In his work Our Everyday Life, Hryhorenko engaged in thorough analysis of the phenomenon of dissident movement to which he belonged, too. He stated that this human rights movement’s representatives were people “who did not want to be vulnerable to impersonal and brutal bureaucratic machine.” Of course, dissidents were persecuted, they were tried on trumped-up charges or sent to special psychiatric hospitals, as Hryhorenko himself was a few times. Still, they defended truth and right with dignity, trying not to be cogs in the system.
Of the greatest interest to us is the general’s work On the Question of National Independence and Relations between the Peoples of the USSR. Investigating the situation in the Soviet Union, Hryhorenko said that “all its nations are equalized by common slavery,” and its rulers were not the Russian people, but the partocracy (has it changed today in the direct successor of the USSR, that is, Russia?). “Escaping from the clutches of the empire,” (which, we would say, some have not succeeded in doing even until now), “separating from it, is an impossible task for any one nation. Every oppressed nation must fight within the overall anti-liberation struggle’s framework,” the general proclaimed prophetically. The Soviet regime failed to destroy the historical memory, so the author stated: “Ukraine is not a part of Russia. It has its own national identity, its history and culture. Ukrainian people have the right to decide their own destiny in an independent Ukrainian state.”

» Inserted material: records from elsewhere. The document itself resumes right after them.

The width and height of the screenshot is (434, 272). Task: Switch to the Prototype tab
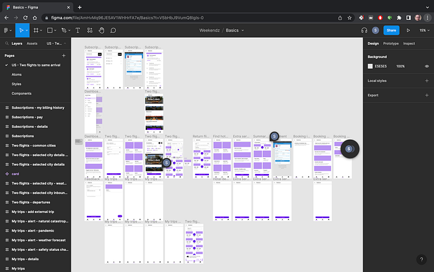click(391, 43)
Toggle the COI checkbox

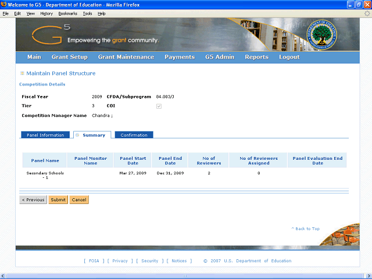coord(159,106)

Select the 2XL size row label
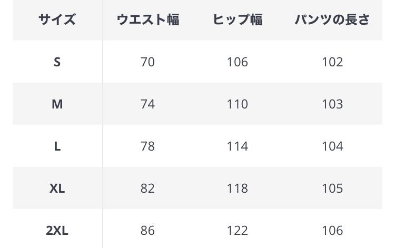(x=57, y=231)
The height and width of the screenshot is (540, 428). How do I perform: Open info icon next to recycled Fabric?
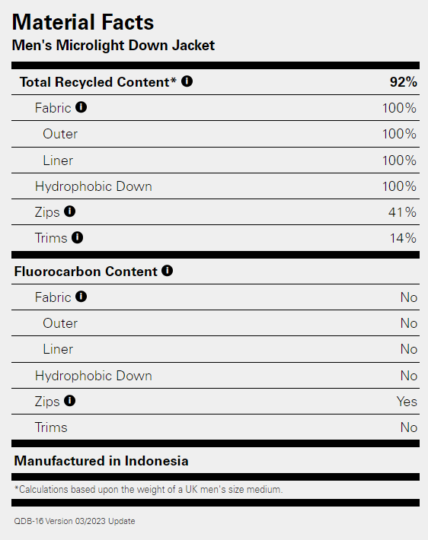[x=81, y=107]
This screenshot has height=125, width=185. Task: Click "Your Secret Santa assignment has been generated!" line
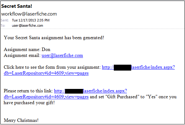[54, 38]
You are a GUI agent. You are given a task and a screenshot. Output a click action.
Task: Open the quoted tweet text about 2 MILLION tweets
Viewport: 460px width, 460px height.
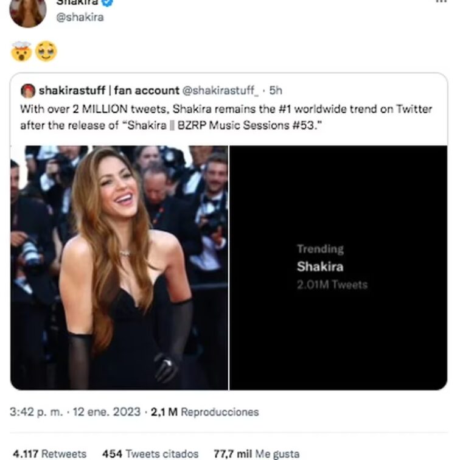(x=226, y=117)
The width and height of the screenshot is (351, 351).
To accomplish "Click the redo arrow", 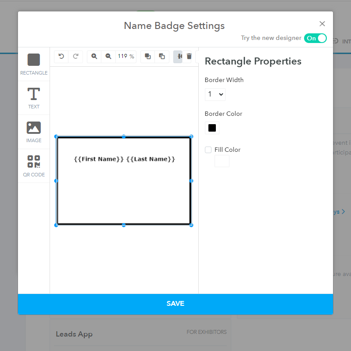I will pos(75,56).
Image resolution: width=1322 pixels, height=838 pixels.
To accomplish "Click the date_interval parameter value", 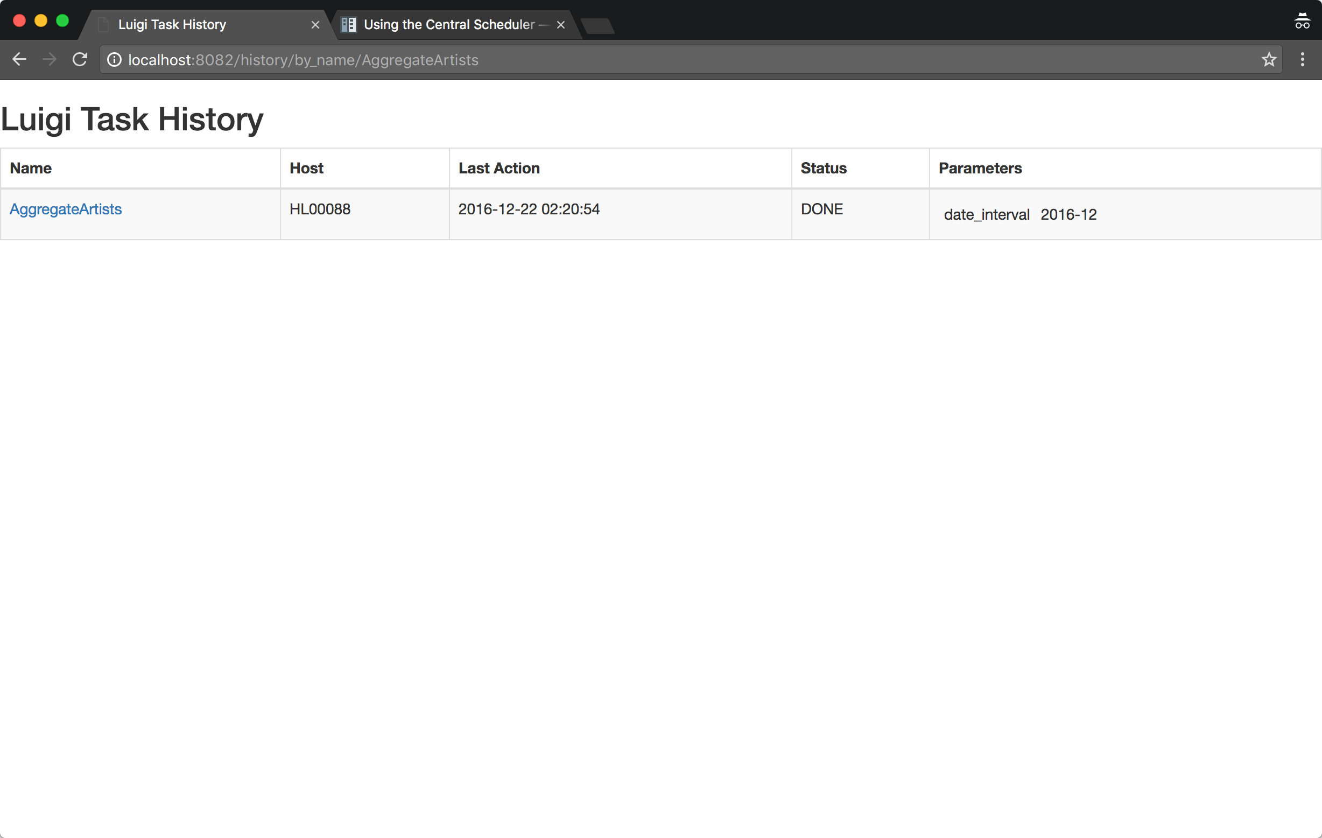I will (1068, 214).
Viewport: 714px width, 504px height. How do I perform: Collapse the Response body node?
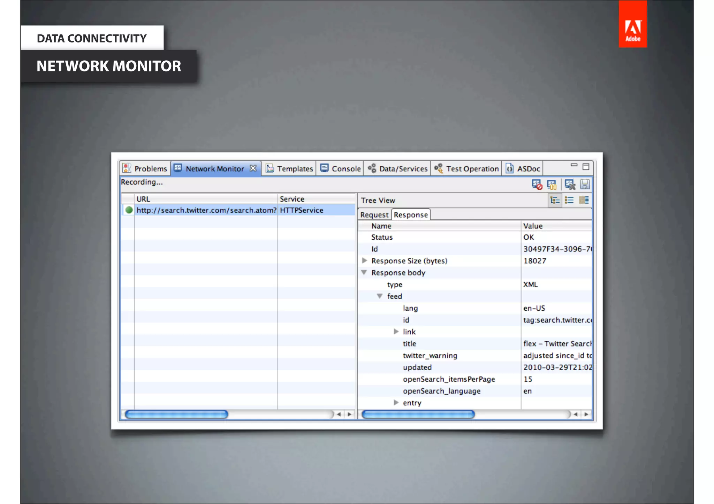[364, 272]
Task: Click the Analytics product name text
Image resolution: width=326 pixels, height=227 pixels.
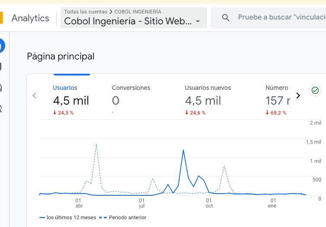Action: pos(30,18)
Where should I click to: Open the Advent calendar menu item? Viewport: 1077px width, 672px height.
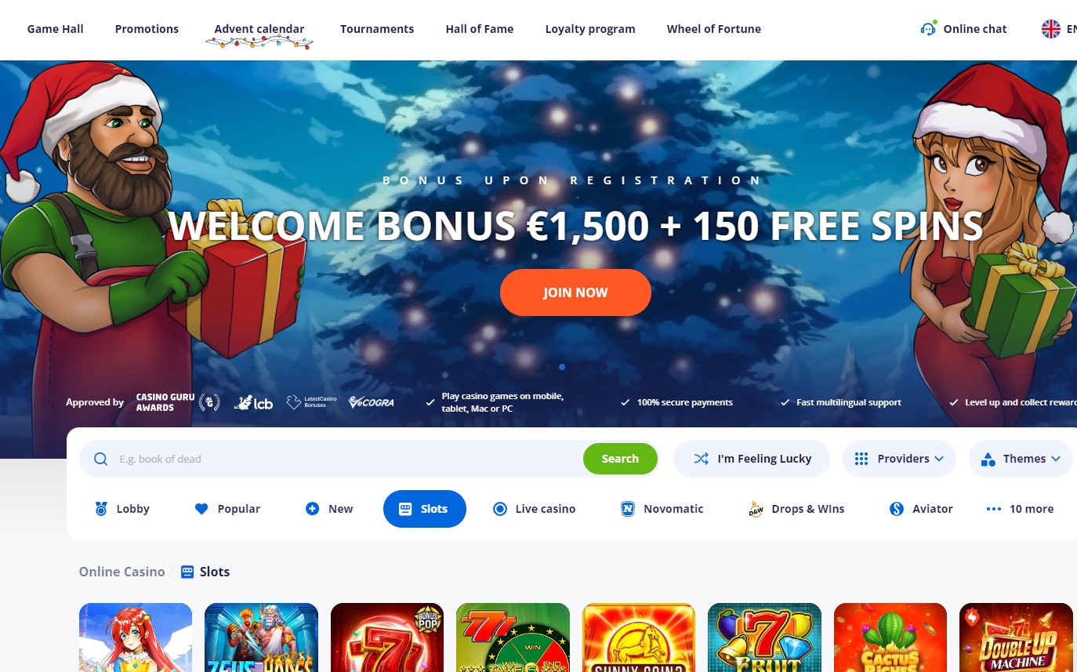tap(259, 29)
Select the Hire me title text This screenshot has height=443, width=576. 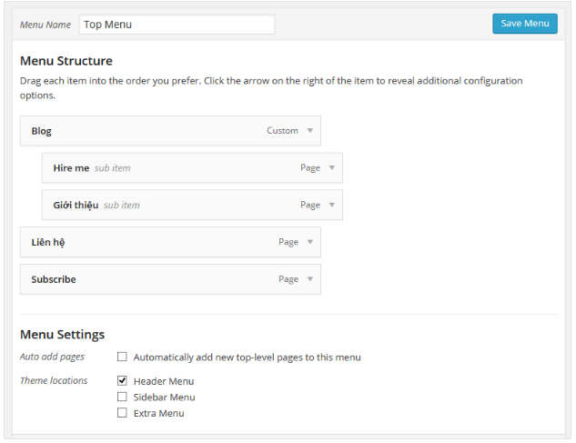click(71, 168)
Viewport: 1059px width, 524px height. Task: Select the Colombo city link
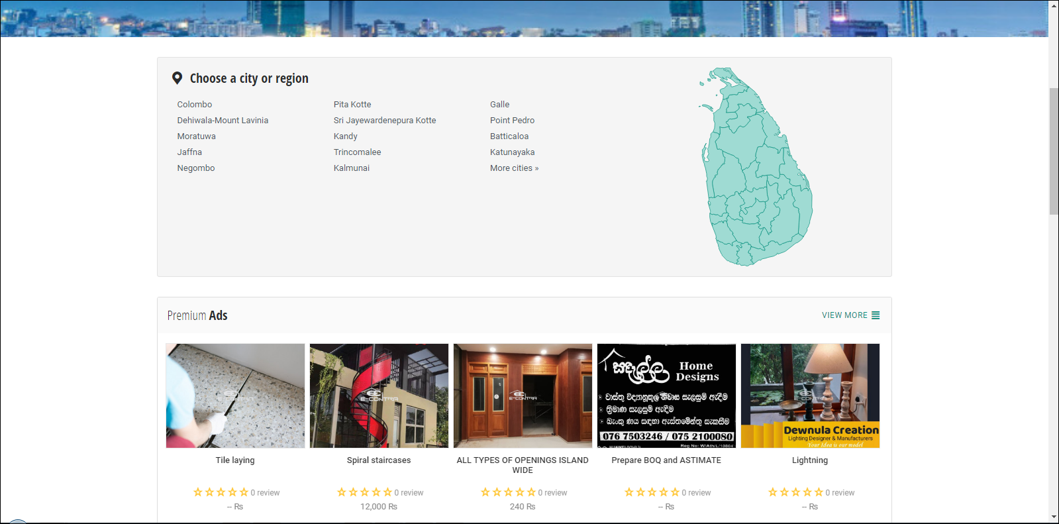tap(195, 105)
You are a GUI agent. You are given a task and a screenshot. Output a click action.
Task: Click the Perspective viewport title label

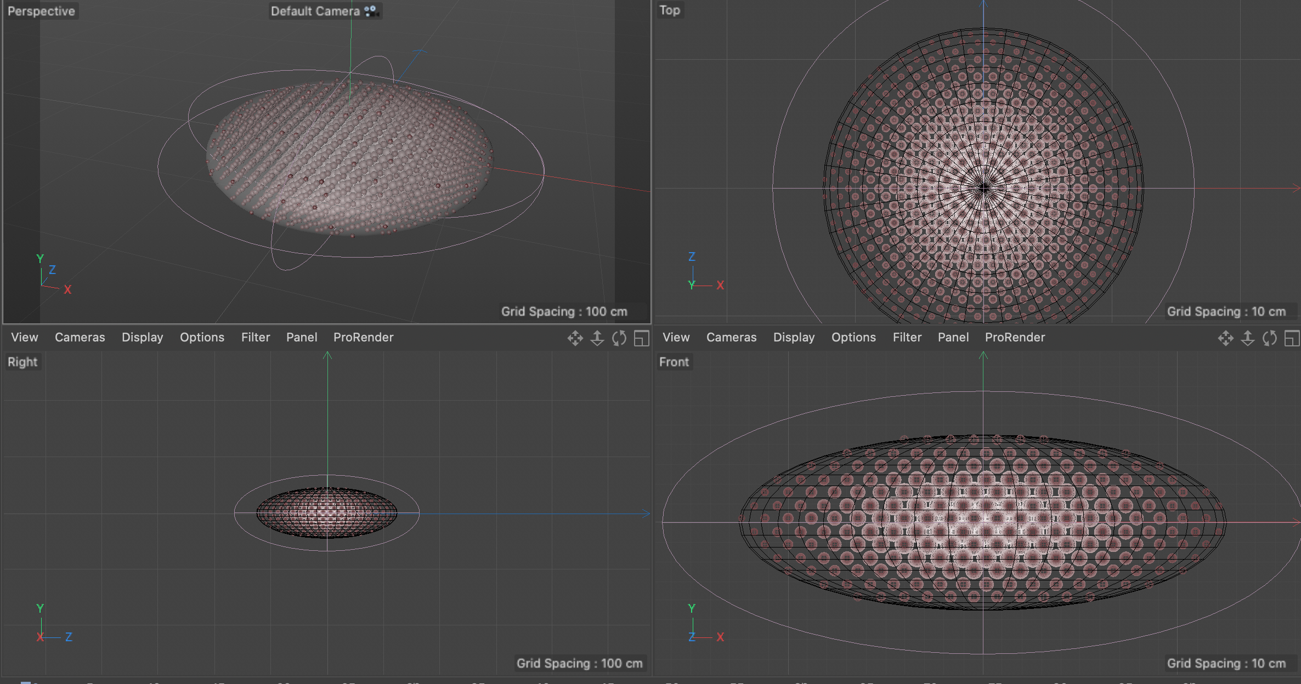41,11
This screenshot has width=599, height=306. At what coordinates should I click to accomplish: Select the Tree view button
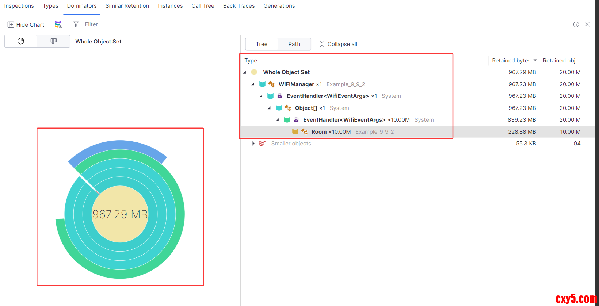(x=262, y=44)
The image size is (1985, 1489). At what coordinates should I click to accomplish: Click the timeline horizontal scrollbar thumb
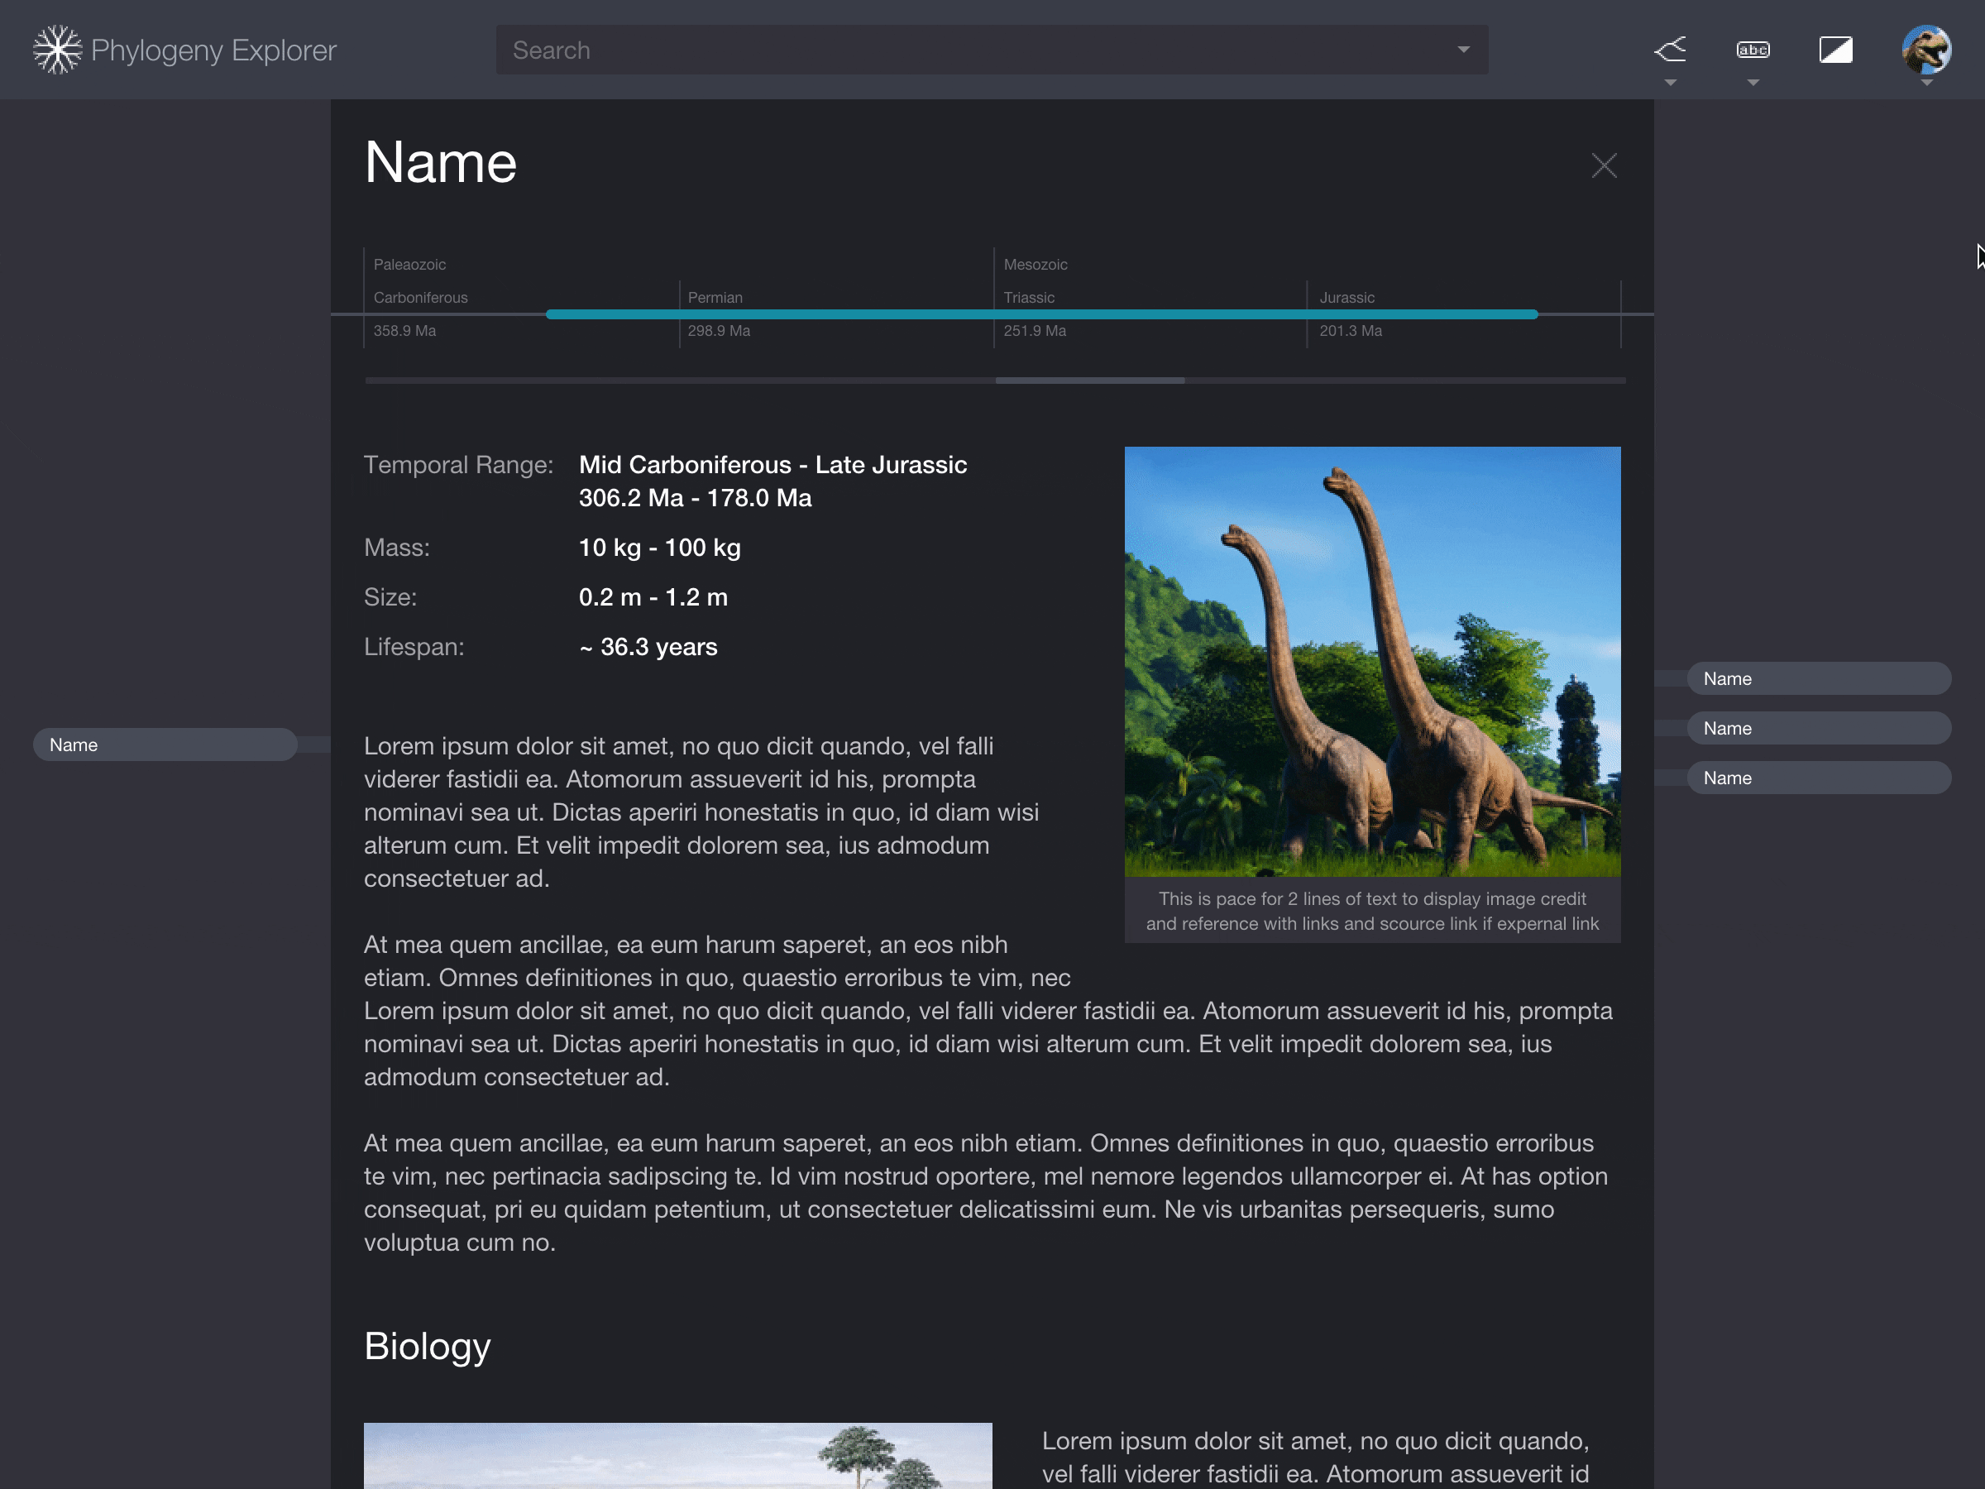coord(1089,381)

Flame of fight for freedom was always alive in Ukraine, “flaring up from time to time despite all attempts to extinguish even sparks of it.” We have much to be proud of, we have something to tell the world. During World War II, the Soviet forces crushed the Ukrainian Insurgent Army and “slandered the Ukrainian national liberation movement.” Due to the Soviet propaganda efforts, no one in the world knew about this heroic struggle. Ukraine was swept with mass arrests of intellectuals in the 1960s and 1970s. Still, the nation had brave people left who created the Ukrainian Helsinki Group in 1976. These human rights activists told the world community the truth about the situation in the Soviet Union, which was completely failing to follow the Helsinki Act. Western countries’ behavior was cowardly at the Brussels meeting, but they condemned the actions of the Soviet Union at the Madrid Conference at last (Does it sound familiar?). Hryhorenko, a man of truth and integrity, put a lot of effort in achieving this result.
It is difficult to comprehend all the activities of the general. He was able to do a lot, and now we see that his labor was not in vain. Let us think deeper on the words of Hryhorenko and listen to them. Seeking the truth and defending the country is everyone’s sacred duty.